I've started writing some plugins for geany on github, but I'm running into a problem. C is not my language of expertise, so I thought I would see if I'm just doing something stupid.
*The Problem:*
The basic problem is that I have a struct I'm using to pass information around like an object, but the information isn't staying with the struct when retrieving it from a TreeView.
*Steps to produce the issue:*
1. Open the plugin's configure window (Tools -> External Tools...) 2. Click the "New" button a few times. 3. Alternate which row of the TreeView is highlighted. 4. Note the checkboxes inconsistently are checked/unchecked on each item.
*The Code:*
https://github.com/sblatnick/geany-plugins/tree/external-tools/external-tool...
*Further Details:*
I create a GtkTreeView which I populate the only column with a struct called "Tool". Then, when the user clicks on a row in the table, it updates other UI components based on the Tool. I've already successfully overwritten the GtkTreeCellDataFunc to pull the name of the tool out, but for some reason the boolean checkboxes are updating rather randomly.
I'm guessing I'm not initializing the struct correctly, or that the pointer isn't handled correctly when storing/retreiving from the tree/table.
Also, one of the things I love about Geany is how little memory it uses, so feel free to give me pointers on when I need to free up memory, because I don't want my code to leak.

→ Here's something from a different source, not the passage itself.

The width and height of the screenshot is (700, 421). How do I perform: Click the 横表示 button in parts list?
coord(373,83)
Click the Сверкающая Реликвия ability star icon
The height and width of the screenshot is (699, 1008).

Currently I do a lot of Java, so any advice about pointers, memory allocation, and garbage clean-up are appreciated. Also, ideas for structuring C code into different files are appreciated.
Thanks,
Steve
On 02/04/2013 22:53, Steven Blatnick wrote:
I've started writing some plugins for geany on github, but I'm running into a problem. C is not my language of expertise, so I thought I would see if I'm just doing something stupid.
*The Problem:*
The basic problem is that I have a struct I'm using to pass information around like an object, but the information isn't staying with the struct when retrieving it from a TreeView.
I think the problem is this line: list = gtk_tree_store_new(1, G_TYPE_STRING);
later:
Tool *tool ... gtk_tree_store_set(list, &row, 0, tool, -1);
You should probably be using G_TYPE_POINTER instead of G_TYPE_STRING.

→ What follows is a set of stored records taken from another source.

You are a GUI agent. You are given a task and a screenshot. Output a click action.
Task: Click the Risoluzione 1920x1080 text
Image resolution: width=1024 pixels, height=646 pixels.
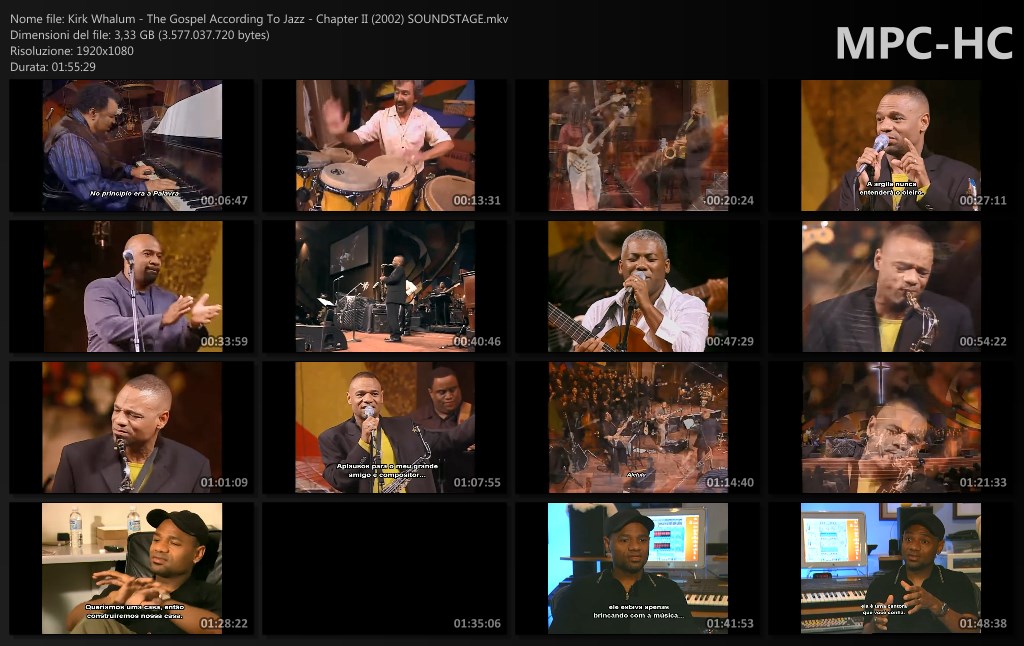click(x=71, y=51)
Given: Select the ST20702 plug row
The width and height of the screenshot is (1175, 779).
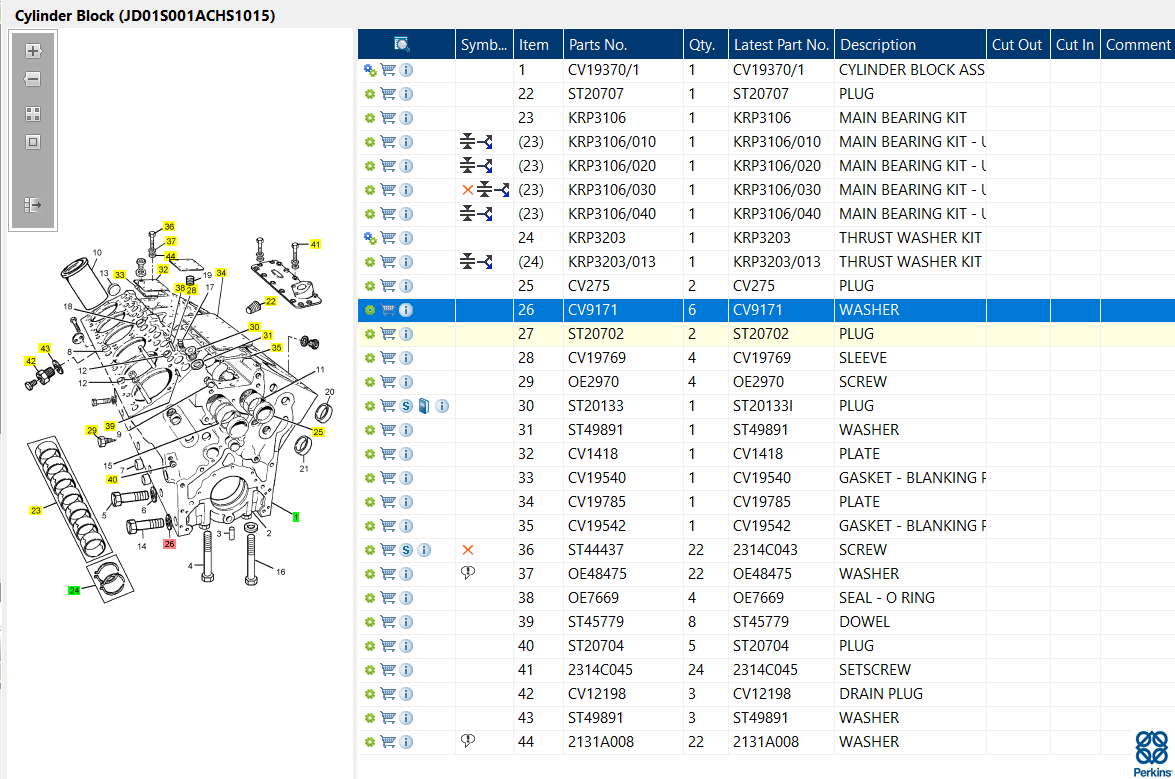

See: http://en.wikibooks.org/wiki/GTK%2B_By_Example/Tree_View/Tree_Models
"G_TYPE_STRING - stores a string in the store (makes a copy of the original string) G_TYPE_POINTER - stores a pointer value (does not copy any data into the store, just stores the pointer value!)"
Also, one of the things I love about Geany is how little memory it uses, so feel free to give me pointers on when I need to free up memory, because I don't want my code to leak.
Well, I didn't study your code for long, but: Tool *tool = g_slice_new(Tool);
Somehow you need to g_slice_free(Tool, tool) for each call to g_slice_new. Maybe by iterating the tree store when you've finished using it.
Le 03/04/2013 15:08, Nick Treleaven a écrit :
On 02/04/2013 22:53, Steven Blatnick wrote:
I've started writing some plugins for geany on github, but I'm running into a problem. C is not my language of expertise, so I thought I would see if I'm just doing something stupid.
*The Problem:*
The basic problem is that I have a struct I'm using to pass information around like an object, but the information isn't staying with the struct when retrieving it from a TreeView.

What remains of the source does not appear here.